CVE-2018-8423

Name of the Vulnerable Software and Affected Versions Microsoft JET Database Engine (affected versions not specified) Windows 7 Windows Server 2012 R2 Windows RT 8.1 Windows Server 2008 Windows Server 2019 Windows Server 2012 Windows 8.1 Windows Server 2016 Windows Server 2008 R2 Windows 10 Windows 10 Servers

Description A remote code execution issue exists due to insufficient input validation in the Microsoft JET Database Engine. This allows an attacker to execute arbitrary code and gain control of the vulnerable system by using a specially crafted file. The vulnerability can be exploited by remote attackers, affecting the system.

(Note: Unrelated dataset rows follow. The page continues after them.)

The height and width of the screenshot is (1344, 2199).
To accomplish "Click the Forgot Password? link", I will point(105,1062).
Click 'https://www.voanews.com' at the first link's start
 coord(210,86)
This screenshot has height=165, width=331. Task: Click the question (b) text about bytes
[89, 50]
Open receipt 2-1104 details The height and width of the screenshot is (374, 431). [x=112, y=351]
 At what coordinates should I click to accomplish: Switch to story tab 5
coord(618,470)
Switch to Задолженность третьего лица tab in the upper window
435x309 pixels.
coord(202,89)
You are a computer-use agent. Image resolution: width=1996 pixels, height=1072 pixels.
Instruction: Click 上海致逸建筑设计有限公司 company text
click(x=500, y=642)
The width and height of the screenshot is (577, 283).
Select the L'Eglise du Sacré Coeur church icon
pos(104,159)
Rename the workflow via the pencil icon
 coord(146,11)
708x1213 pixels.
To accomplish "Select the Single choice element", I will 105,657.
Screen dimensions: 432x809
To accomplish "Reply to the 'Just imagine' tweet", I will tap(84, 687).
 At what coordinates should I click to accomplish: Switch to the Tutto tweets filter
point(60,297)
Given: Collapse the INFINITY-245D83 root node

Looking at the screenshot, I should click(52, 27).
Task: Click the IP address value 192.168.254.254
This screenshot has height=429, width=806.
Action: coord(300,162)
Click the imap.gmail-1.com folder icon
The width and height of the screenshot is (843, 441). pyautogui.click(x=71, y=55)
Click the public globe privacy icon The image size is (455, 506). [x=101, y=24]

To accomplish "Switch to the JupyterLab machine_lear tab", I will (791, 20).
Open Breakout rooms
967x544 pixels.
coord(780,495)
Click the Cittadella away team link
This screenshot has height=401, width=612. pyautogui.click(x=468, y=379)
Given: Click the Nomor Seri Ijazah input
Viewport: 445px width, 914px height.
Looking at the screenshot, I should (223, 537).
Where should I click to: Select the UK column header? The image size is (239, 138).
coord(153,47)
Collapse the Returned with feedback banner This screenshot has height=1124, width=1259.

Recommendations For Windows 7, consider applying the recommended security updates. For Windows Server 2012 R2, apply the latest security patches. For Windows RT 8.1, restrict access to the JET Database Engine until a fix is available. For Windows Server 2008, update to the latest service pack. For Windows Server 2019, Windows Server 2012, Windows 8.1, Windows Server 2016, Windows Server 2008 R2, Windows 10, and Windows 10 Servers, apply the relevant security updates from Microsoft. As a temporary workaround, consider disabling the JET Database Engine functionality until a patch is available. Restrict access to the vulnerable system to minimize the risk of exploitation.